This proves the GGUF conversion is correct: the GGUF and HF-fp32 paths agree byte-for-byte. The end-to-end last-position logits agree to ~bf16-noise (RMSE 0.04, max_abs 0.08 across the top-50 tokens of all three prompts).

bf16 vs fp32 within HF itself

The talkie-1930-13b-it model is precision-sensitive: HF loaded with torch_dtype=bfloat16 produces different greedy choices than HF loaded with torch_dtype=float32 on close-call prompts:

prompt HF-bf16 argmax HF-fp32 argmax match
1+1 7306 7306 YES
Hello 21143 (Halloo) 11592 (Sal) NO
Say 1 to 10 4044 (From) 512 (10) NO

The bf16/fp32 logit RMSE within HF is 0.4-1.7 on these prompts. The GGUF, by virtue of running f32 activations, matches the fp32 path. The official talkie inference (which uses bf16 autocast) matches the bf16 path. Both are valid; the 13B model has token decisions where the top 1-2 candidates are within 1-2 logp of each other and bf16 rounding tips the balance.

If a downstream user wants byte-exact match with the official bf16 inference, that requires running the talkie reference (or HF in bf16). The GGUF instead gives byte-exact match with HF-fp32 - the more numerically accurate path.

Chat template parity (server /apply-template vs HF apply_chat_template vs official format_chat)

  • 1-turn: PASS
  • 3-turn: PASS
  • 6-turn: PASS

Multi-turn chat coherence (/v1/chat/completions)

messages server reply
(My name is Sam., ack, What is my name?) Your name is Sam.
(What is 2 plus 2?, Four., And plus 3 more?) Seven.
(5-turn convo where user says I like cats, asks at turn 5 What animal did I say I liked?) You said you liked cats.

Sampled generation sanity

temp=0.7, top_p=0.95, top_k=50:

  • Tell me a short story about a fox in three sentences. -> A fox was caught in a trap. It was set free again. And it never returned to the same place.
  • What is the meaning of friendship? -> Friendship is mutual attachment between two persons, arising from a knowledge of each other's good qualities, and producing a desire of promoting each other's happiness.

Layer-by-layer RMSE (GGML eval-callback dumps vs PyTorch HF-bf16 .npy dumps)

-=-=-=-=-

EXPLORE THE MATERIAL:
1/ According to the GGUF conversion notes, which path does the official talkie inference match?
2/ Repeat the GGUF conversion notes from "(What is 2 plus" to "each other's happiness.".
3/ Carry on the GGUF conversion notes from the point where they stop.

DATASET EXTRACT:
-=-=-=-=-

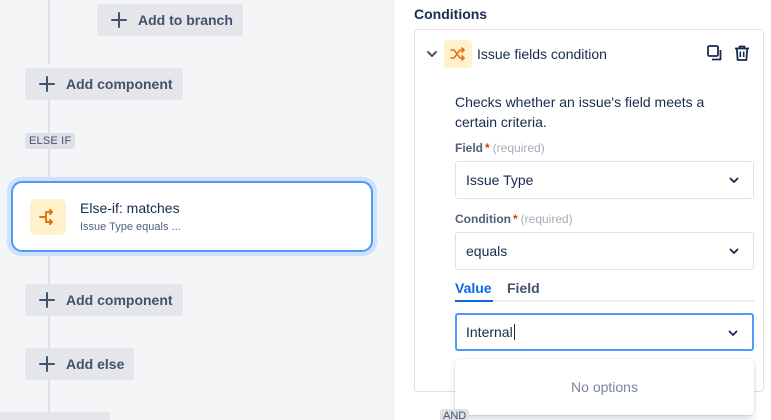 Image resolution: width=771 pixels, height=420 pixels. Describe the element at coordinates (455, 414) in the screenshot. I see `and-lozenge: AND` at that location.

-=-=-=-=-

EXPECTED OUTPUTS:
1/ The bf16 path.

2/
(What is 2 plus 2?, Four., And plus 3 more?) Seven.
(5-turn convo where user says I like cats, asks at turn 5 What animal did I say I liked?) You said you liked cats.

Sampled generation sanity

temp=0.7, top_p=0.95, top_k=50:

  • Tell me a short story about a fox in three sentences. -> A fox was caught in a trap. It was set free again. And it never returned to the same place.
  • What is the meaning of friendship? -> Friendship is mutual attachment between two persons, arising from a knowledge of each other's good qualities, and producing a desire of promoting each other's happiness.

3/
This was the original investigation that led to the bf16/fp32 finding. With the model in HF-bf16, residual stream RMSE grows from 0.002 at layer 0 to ~3.5 at layer 39. The growth is consistent with bf16 round-off accumulating differently between PT (bf16 storage) and llama.cpp (f32 storage). With HF-fp32 instead, GGUF and HF tensor activations agree to fp32 noise. Full 404-row TSV at outputs/talkie/layer_rmse.tsv in the verification harness.

HF safetensors port (independent sanity check)

The HF safetensors port (talkie-1930-13b-it-hf produced by scripts/convert_talkie_to_hf.py) was verified against the official talkie inference in matching bf16 autocast mode:

  • 7/7 argmax match across 7 prompts
  • last-position logits RMSE 0.0009 (bf16 noise)
  • per-layer activation RMSE 0.0000 across all 40 layers

This confirms the HF -> GGUF converter is comparing against a faithful reference of the talkie weights.

Perplexity

llama-perplexity -c 256 on a 768-token excerpt of pre-1931 English prose: PPL = 13.80 +/- 2.25. Within the expected 5-30 range for a coherent 13B model.

RMSNorm eps

Initial draft used add_layer_norm_rms_eps(1e-5) (matching the docstring of PyTorch's default). PyTorch's F.rms_norm with default eps actually behaves like eps=0 for bf16 input - tested empirically with F.rms_norm on bf16 tensors of the relevant magnitude. The 1e-5 attenuated post-norm rms by ~2% per site, compounded across 5 sites x 40 layers and amplified by embed-skip near-cancellation.

Switched to eps=1e-9 (commit d19f0fc) in both the converter and the C++ default for LLM_ARCH_TALKIE.

Tested on

  • talkie-1930-13b-it bf16, B200 GPU, llama-server with --jinja --chat-template-file chat_template.jinja.

Open items / follow-ups

  • Quantised GGUFs (Q4_K_M, etc.) - the path is llama-quantize and is left as a follow-up.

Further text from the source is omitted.